Образ Христа, появляющийся в финале «Двенадцати», – главная загадка поэмы. Этот финал вызвал яростное негодование врагов поэмы («Ложь! Кощунство! Христос во главе шайки красных безбожников!») и более или менее сдержанное неприятие большинства её поклонников («Это ошибка Блока; не Христос, а матрос!»). Блок и сам себе не мог объяснить, почему – Христос. Колебался.
«Что Христос идёт перед ними – несомненно. Дело не в том, “достойны ли они Его”, а страшно то, что опять Он с ними и другого пока нет; а надо Другого —?»[131]
.Отношение Блока к Христу всегда было сложным, двойственным – до враждебности – и очень личным. Тем более примечательна та решимость, с которой он поместил образ Христа в финал «Двенадцати» и, главное, сохранил его в дальнейшем, несмотря на критику, недоумение, угрозы. Но ведь в самом деле: попробуйте заменить Христа кем-нибудь или чем-нибудь другим – и вся поэма потеряет значение и смысл. Нет сомнения: Блок увидел в революционной вьюге то, чего не смогли увидеть другие. Увидел не по своей воле, а потому, что был наделён особым (должно быть, пророческим) зрением и не умел лгать.
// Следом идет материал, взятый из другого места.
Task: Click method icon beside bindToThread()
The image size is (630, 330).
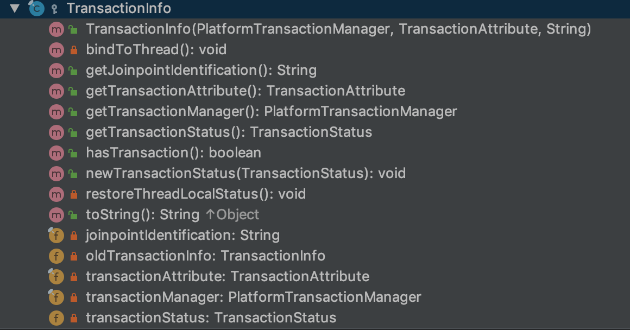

В Евангелии от Иоанна, которое Блок перечитывал именно в январе 1918 года, сказано, что Христос есть Слово, которое было от начала у Бога и которым всё начало быть, что начало быть. Он – Хозяин и Творец истории. Он ведёт человека и человечество из прошлого в будущее. Исторический путь человечества – как бы тяжёл, мучителен, жесток он ни был – есть путь от небытия ко Христу. Революция – Блок был в этом уверен – есть не падение в небытие, а мучительный и страшный рывок из прошлого в будущее. Значит, впереди – Христос.
VI
Эпилог Блока
В день завершения «Двенадцати», 29 января (11 февраля[132]
) 1918 года, телеграф разнёс по всему миру две ошеломляющие новости. Глава советской делегации на мирных переговорах в Брест-Литовске Лев Троцкий в ответ на германский ультиматум объявил, что Россия мир не подписывает, войну не ведёт и армию демобилизует. В ответ с германской стороны последовало заявление, что отказ от подписания договора означает прекращение перемирия. Война, таким образом, возобновляется. Советская Россия должна вести её в условиях революционного хаоса и полного распада армии.На следующий день, 30 января, Блок написал стихотворение «Скифы». Оно было опубликовано всё в том же «Знамени труда» 20 февраля (по новому стилю). Германские войска уже продвигались к Петрограду; спешно формировались отряды Красной армии; по городу носились слухи о скором пришествии немцев. Левые эсеры, анархисты, наиболее непримиримые большевики (левые коммунисты) повсюду выкрикивали лозунги «революционной войны».